Our last day in Aix was Saturday. We left late enough in the morning that we were able to shop at the farmer’s market downtown. The whole plaza is filled with fresh fruit and vegetable vendors, flowers, wine, cheese, etc. Across from the food stalls are bric à brac vendors selling everything from antique books to jewelry to oil paintings.
We hopped on a train for the 45 minute ride to Marseilles; it isn’t really that far but our regional train stopped at all the small towns on the way. It was a cloudy day, but we were able to see Mont Ste-Victoire one more time as we left Aix.
Our train to Barcelona wasn’t for an hour and a half, so we walked around Marseilles and grabbed some lunch. It’s an amazing city; over 2,000 years of history and culture makes it a melting pot of North African, Mediterranean, and European peoples. It’s France’s second largest city, behind Paris, and is one of the busiest ports in France. As we walked, we saw many people in their traditional dress: turbans, veils, and brightly colored dresses and suits.
It was a shame to leave France so soon, but Spain was calling. The train ride from Marseilles to Barcelona gave us a great view of southern France. We swept through the Camargue region, swamps and lagoons in the delta of the Rhône, home to white horses, black bulls, pink flamingos, gypsies and famous Roman architecture. Next was Languedoc, a sun-soaked land where estuaries full of birds spanned from green mountains to blue sea. We even caught a glimpse of the mighty Pyrenees mountains as we approached the Spanish border town of Port Bou.
The train slowed down so that the wheels could be moved to fit on the Spanish tracks. Spanish tracks are narrower then the tracks of the rest of Europe. The cars bumped and rattled as their hardware was transformed to fit the new size train tracks. A fellow traveler, an older gentleman from Argentina, and I conversed about Spain. He was full of tips and information as he had been to Spain before. He was traveling Europe promoting Argentinean tourism and quickly handed over several glossy maps and brochures proclaiming the attractiveness of his home land.

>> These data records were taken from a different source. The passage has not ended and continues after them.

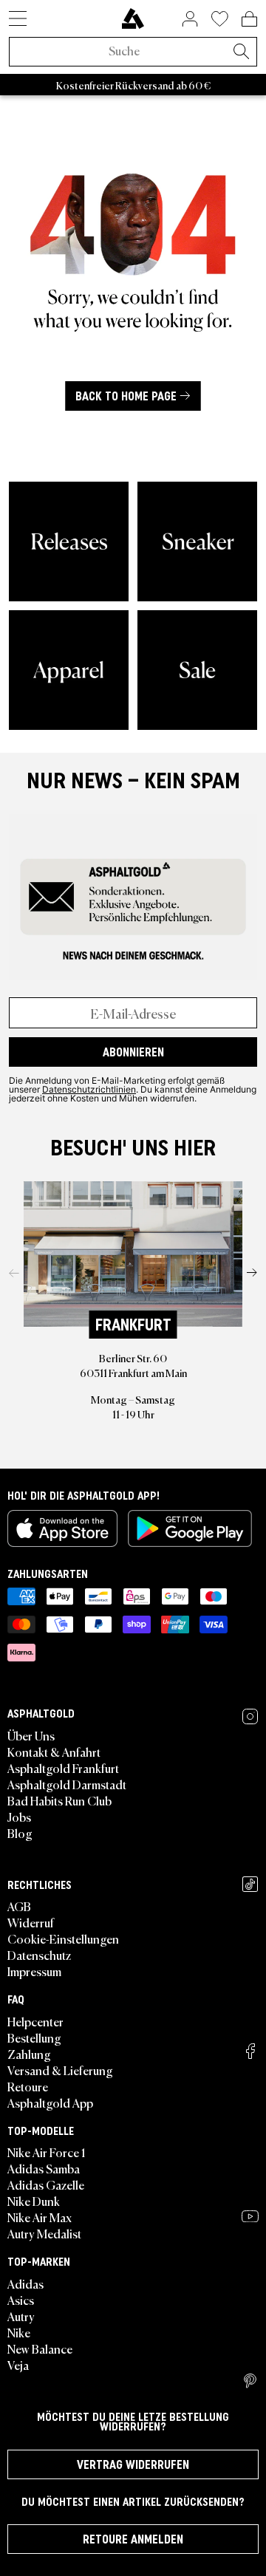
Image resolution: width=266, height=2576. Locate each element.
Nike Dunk (33, 2201)
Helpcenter (35, 2021)
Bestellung (34, 2037)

Our arrival in Barcelona was late and in the dark, around 11 PM, but the whole town was full of people walking and talking. We exited the station and walked along the wharf to our hostel. It was a broad avenue with sidewalk cafés on the right and boats and the ocean on the left. What a vibrant city! Our guidebook says that Barcelona started a huge renovation project to prepare for the 1992 summer Olympics and they haven’t stopped yet. After dropping our bags we ventured out into Barcelona for a late meal. In this part of the world bars and restaurants were just opening! Our tummies full, we hit the sack sometime close to 2 AM.